A recent study in Health News identifies the influence of parenting on the emergence of psychopathic traits in children. A lack of empathy and an authoritarian style in parents can influence low self-esteem and low social competence in kids, both of which Chris admits to having. Children learn by observing and absorbing their home life. Chris received little support and significant rejection during adolescence while also enduring constant parental fights.

From Antisocial to Prosocial

Chris’ violent fixations eventually dissipated. He thinks it’s because he had experiences that decreased his self-hatred. “I started to develop a friend circle. Girls started to notice me, and I was able to spend time with them. It wasn’t for quite a few years after that I actually had a consensual sexual experience with a man, and it was great.”

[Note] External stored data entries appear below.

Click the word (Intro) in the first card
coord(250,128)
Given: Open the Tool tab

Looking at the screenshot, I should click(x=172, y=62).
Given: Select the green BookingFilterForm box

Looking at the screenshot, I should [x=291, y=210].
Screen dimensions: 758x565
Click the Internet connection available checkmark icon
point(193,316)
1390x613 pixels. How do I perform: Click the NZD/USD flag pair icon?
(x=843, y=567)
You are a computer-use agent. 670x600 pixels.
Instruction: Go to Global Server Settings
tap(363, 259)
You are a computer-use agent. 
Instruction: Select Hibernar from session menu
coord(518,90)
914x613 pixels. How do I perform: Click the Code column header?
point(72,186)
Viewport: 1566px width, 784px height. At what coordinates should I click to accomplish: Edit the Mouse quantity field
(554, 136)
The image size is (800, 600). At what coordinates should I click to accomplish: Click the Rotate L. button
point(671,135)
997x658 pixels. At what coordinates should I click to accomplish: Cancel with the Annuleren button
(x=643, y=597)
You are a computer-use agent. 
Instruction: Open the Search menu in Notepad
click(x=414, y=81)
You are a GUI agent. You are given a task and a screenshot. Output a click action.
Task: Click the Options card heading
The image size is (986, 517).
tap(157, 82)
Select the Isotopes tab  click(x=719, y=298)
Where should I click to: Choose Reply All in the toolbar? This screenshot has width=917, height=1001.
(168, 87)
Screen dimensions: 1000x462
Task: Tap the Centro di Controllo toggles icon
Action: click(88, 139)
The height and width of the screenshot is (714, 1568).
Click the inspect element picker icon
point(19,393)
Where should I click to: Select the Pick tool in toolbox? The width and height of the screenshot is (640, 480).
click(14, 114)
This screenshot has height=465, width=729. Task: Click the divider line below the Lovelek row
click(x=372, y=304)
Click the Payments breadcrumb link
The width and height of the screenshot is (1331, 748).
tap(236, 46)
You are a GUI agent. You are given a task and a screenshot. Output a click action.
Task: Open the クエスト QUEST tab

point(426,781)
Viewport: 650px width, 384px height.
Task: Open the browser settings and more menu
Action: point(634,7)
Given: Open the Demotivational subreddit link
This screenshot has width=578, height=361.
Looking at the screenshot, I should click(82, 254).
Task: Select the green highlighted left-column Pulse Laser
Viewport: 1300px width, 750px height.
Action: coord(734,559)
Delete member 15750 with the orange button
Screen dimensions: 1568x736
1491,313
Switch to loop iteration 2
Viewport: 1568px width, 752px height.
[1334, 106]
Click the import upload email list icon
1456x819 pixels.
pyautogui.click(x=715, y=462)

When asked how he thinks his experience teaches us about intervention and treatment of kids at risk of becoming violent, Chris emphasized acceptance.

“I think what would have helped me was just acceptance. Just someone to tell me who knew who I was, with my sexuality, to say you’re OK. No, you’re not this terrible thing. Basically, I was being taught that I was a monster, and it had started to create monstrous thoughts. I think the biggest thing that helped the thoughts diminish was having supportive people who cared about me. This started to take my focus off [the violence].”

Chris has advice for adolescent boys today who might be in a similar situation.

“Do whatever it takes to get out of that situation. If it means moving in with friends, get yourself out of any situation where someone is consistently, emotionally abusing you over immutable characteristics. Find someone you can talk to, whether it’s from an advocacy group or peers that you trust, just something to push back against that constant idea that you’re broken.”

This is just one man’s experience, but Chris’ reflections add valuable information to what we’re learning about the development of violent fantasies in adolescents and how prosocial intervention might ease their negative drive.